Al via le varianti urbanistiche all’Argentario: riguarderanno l’ex casa degli Ebrei e “Carrubo alto”

MONTE ARGENTARIO – Con la pubblicazione sul Bollettino ufficiale regionale-Burt, n. 51 del 18 dicembre scorso, sono diventate efficaci a tutti gli effetti tre varianti urbanistiche recentemente approvate dal Consiglio comunale.

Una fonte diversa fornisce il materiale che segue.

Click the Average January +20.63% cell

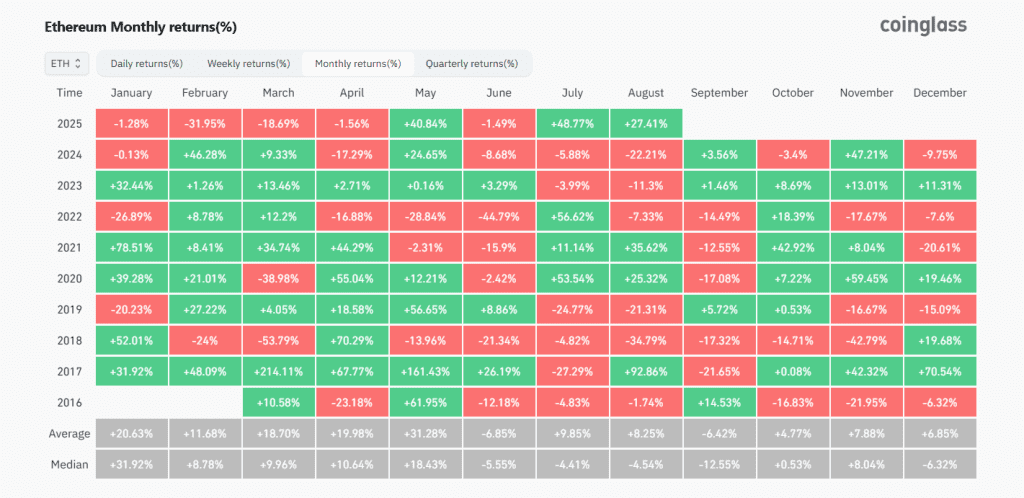tap(132, 433)
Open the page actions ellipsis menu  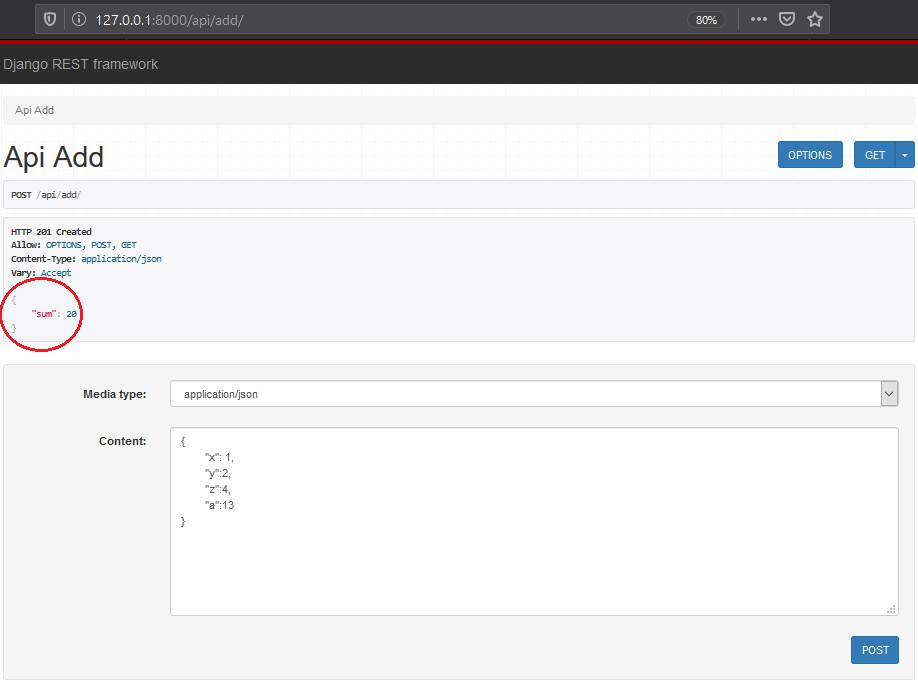click(x=759, y=20)
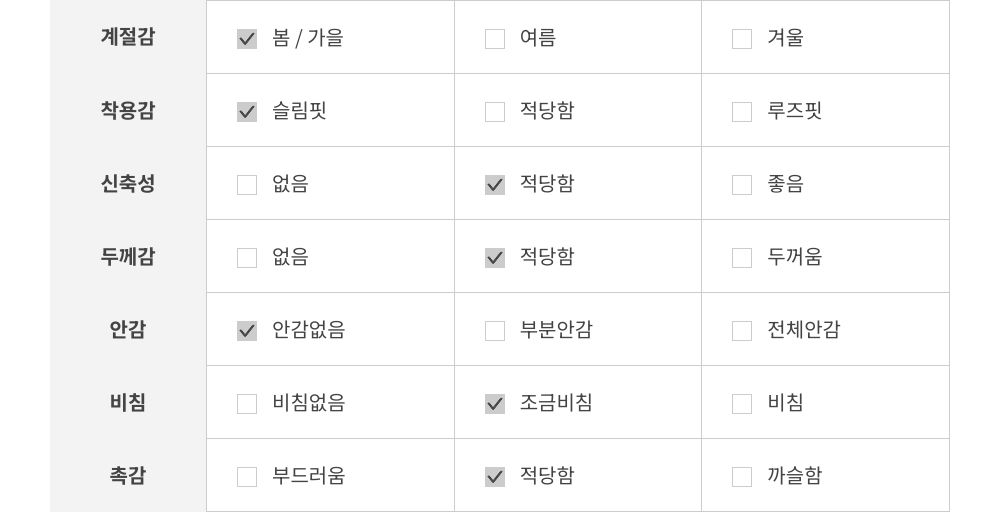Select the 루즈핏 checkbox
The image size is (1000, 512).
click(x=742, y=112)
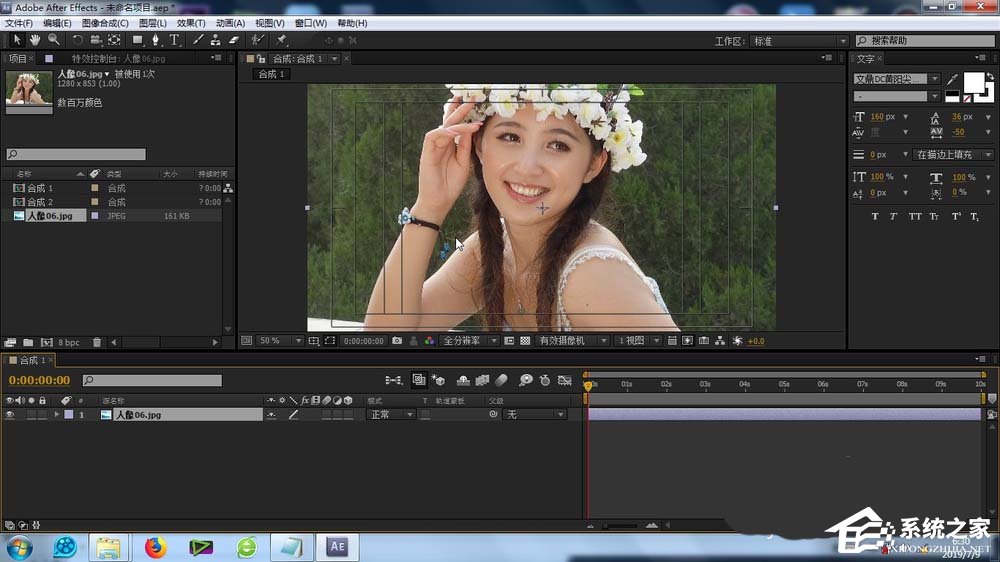Launch Firefox from the Windows taskbar

coord(155,546)
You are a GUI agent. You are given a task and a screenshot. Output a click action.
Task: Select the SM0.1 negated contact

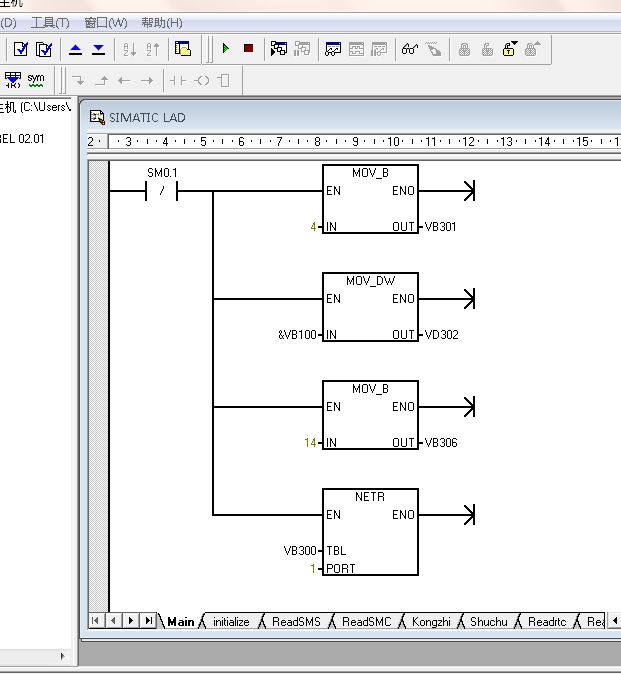tap(162, 191)
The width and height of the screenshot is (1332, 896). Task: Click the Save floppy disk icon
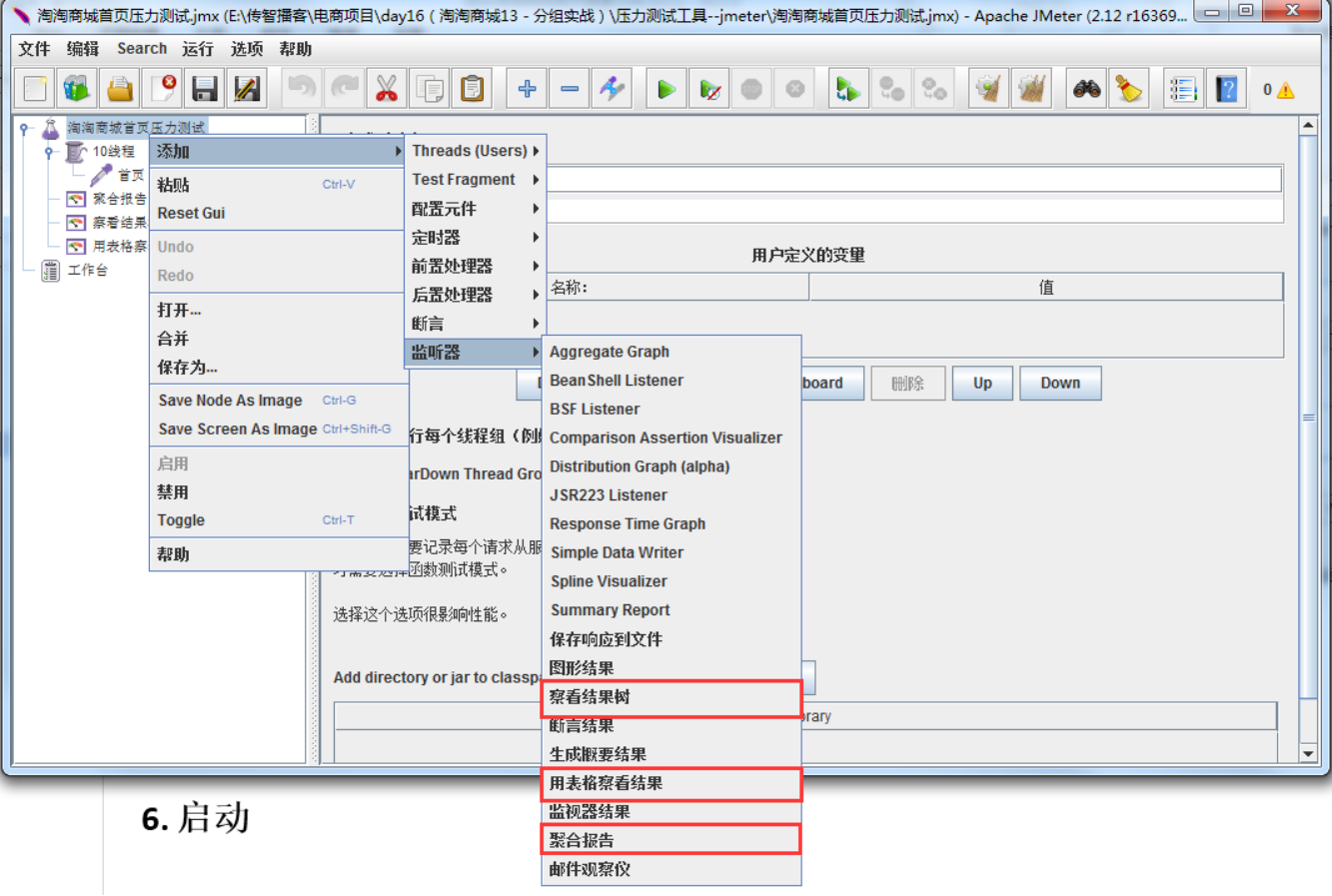click(x=205, y=89)
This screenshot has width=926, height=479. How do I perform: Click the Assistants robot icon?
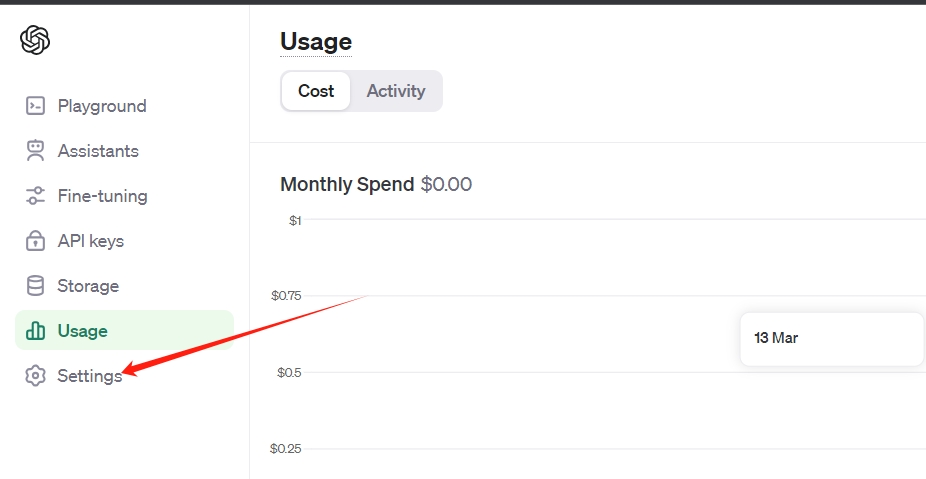coord(35,151)
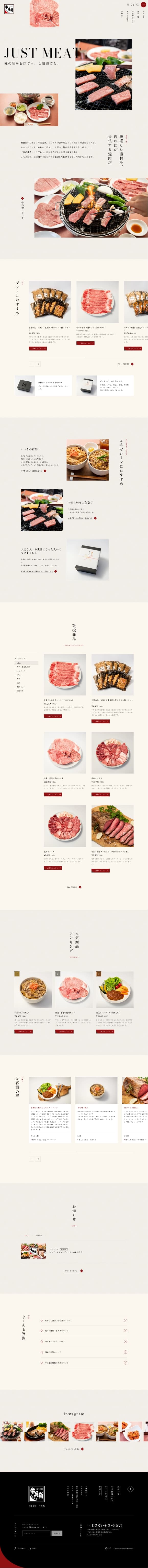Open the red hamburger menu button
This screenshot has height=1568, width=148.
coord(143,5)
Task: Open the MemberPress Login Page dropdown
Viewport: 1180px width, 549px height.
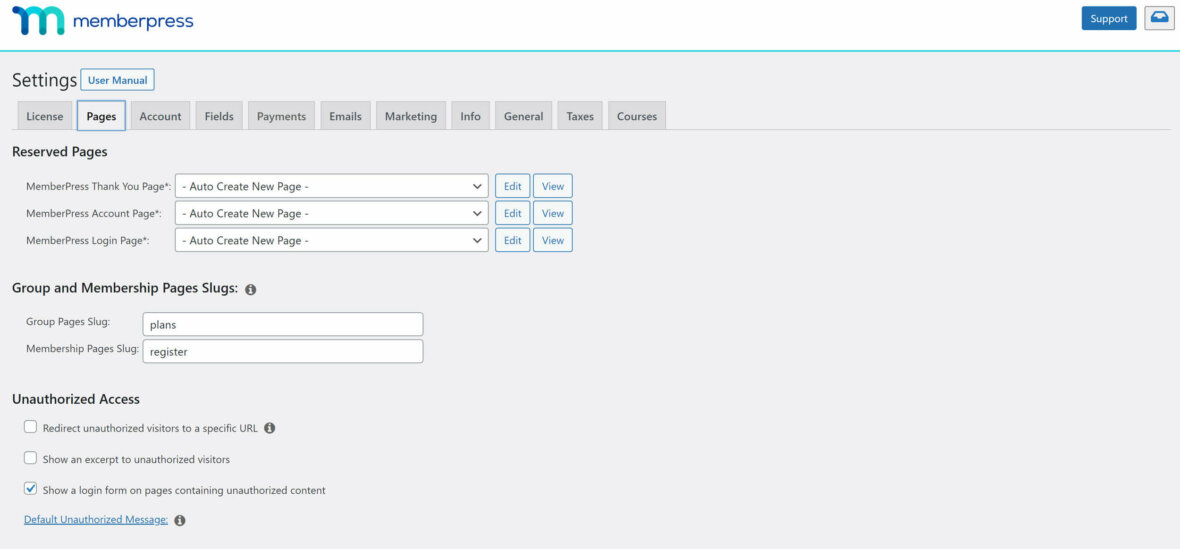Action: [331, 240]
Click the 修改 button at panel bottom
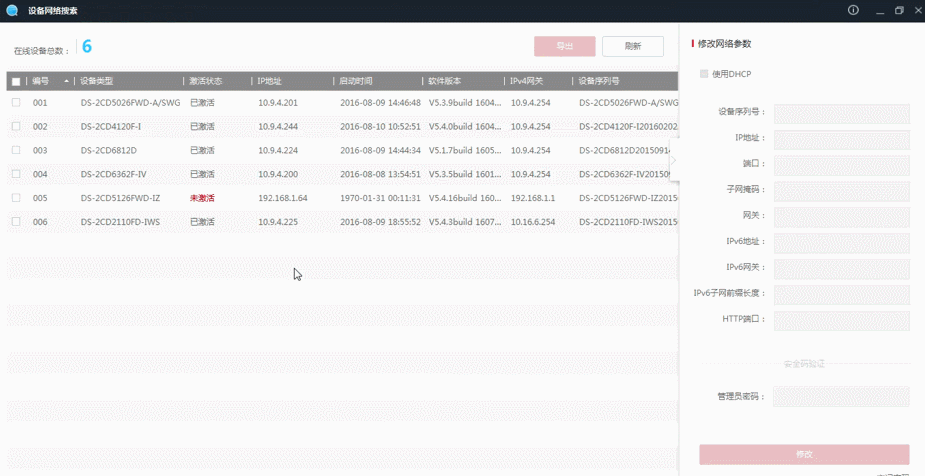 pos(804,454)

Questo passaggio formale, ma indispensabile, conclude l’iter dei tre procedimenti che vanno a modificare il Regolamento urbanistico vigente.

Nel particolare si tratta di una variante gestionale i cui contenuti riguardano semplificazioni normative con effetti sull’intero territorio comunale e aggiornamenti resisi necessari per le modifiche intervenute a livello di pianificazione sovraordinata e di normativa, inoltre nella redazione delle nuove norme sono stati recepiti alcuni contributi ed osservazioni proposti da tecnici e cittadini.

Un’altra variante riguarda l’ex casa degli Ebrei a Porto Santo Stefano prevedendone il recupero dell’edificio a fini residenziali nel rispetto delle caratteristiche architettoniche storicizzate, la riqualificazione funzionale ed estetica dell’area di pertinenza del complesso.

La terza variante denominata “Carrubo alto” ha come finalità quella di potenziare l’offerta insediativa con la realizzazione di un complesso residenziale da situare lungo il margine del centro abitato di Porto Santo Stefano, riservando una quota del 20% per alloggi Ers, di riqualificare funzionalmente il margine urbano sud-occidentale del centro abitato di Porto Santo Stefano, migliorarne l’accessibilità e la sosta nell’area, dove è presente anche la struttura scolastica dell’Appetito.

Tutti i contenuti e gli elaborati che compongono le varianti sono disponibili on line sul sito istituzionale del Comune.